I told him Metzenbaum and Co. would gladly use whatever he offered, but that they weren’t about to willingly agree to eliminate high-cap magazines as a substitute for banning guns; that their intention isn’t to eliminate “firepower” but “firearms.”

Bill finally said “Neal, you’re being very negative about this.” I replied, “Bill, I feel very negative about it.” He got angry, then said, “Well somebody’s got to do it; by God I will.” And the next day he sent his letter to the hill; a few weeks later he talked SAAMI into supporting undefined “regulation” of magazines over 15 rounds—a vote that might have gone a little differently if any produced high-capacity magazines as standard for either rifles or pistols.

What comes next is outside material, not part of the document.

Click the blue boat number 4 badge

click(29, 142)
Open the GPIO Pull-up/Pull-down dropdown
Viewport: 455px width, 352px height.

I suspect that Ruger and SAAMI’s actions are responsible, directly or indirectly, for the Bush Administration’s proposal to ban high-cap mags, but that proposal has been ignored—except as evidence that “the Bush Administration and the American firearms industry recognize that there’s a problem—that Americans shouldn’t be allowed to have such guns.”

Of course, that isn’t what Bill and SAAMI are saying, but that’s the message they’re sending. Perhaps it isn’t business expediency to pro- pose banning only that which they don’t make, in an effort to protect what they do make; but it sure can’t be claimed to be defense of the Second Amendment.

Editor’s Note

At the 2008 SHOT Show, half a dozen years after Bill Ruger’s death, a special-edition NRA Ruger Mini-14 appeared with a 20-round magazine as standard. It was the first time in nearly two decades that Ruger offered large-capacity magazines to the civilian market. The 20-round magazine, once marked “Law Enforcement Only” is now an option for the Mini-14.

Grading Politicians

The Knox Update

From The Firearms Coalition

Reading – and Rating – Congressional Votes

By Chris Knox


(September 16, 2009) As we reported in our bi-monthly newsletter, The Knox Hard Corps Report, voting records, especially those for final passage, don’t tell the full story of where our elected servants stand on a particular issue.  And the fact is that those servants occasionally take pains to conceal their true position from the people who sent them to office.  This year’s poster boy for obfuscated voting is Senator Mark Pryor a second-term Democrat from Arkansas. 

In the July Senate vote for nationwide concealed-carry reciprocity, Pryor first voted against the measure but then, when Republicans Lugar of Indiana and Voinovich of Ohio cast their votes against their party line, he changed his vote to a nominally pro-gun vote.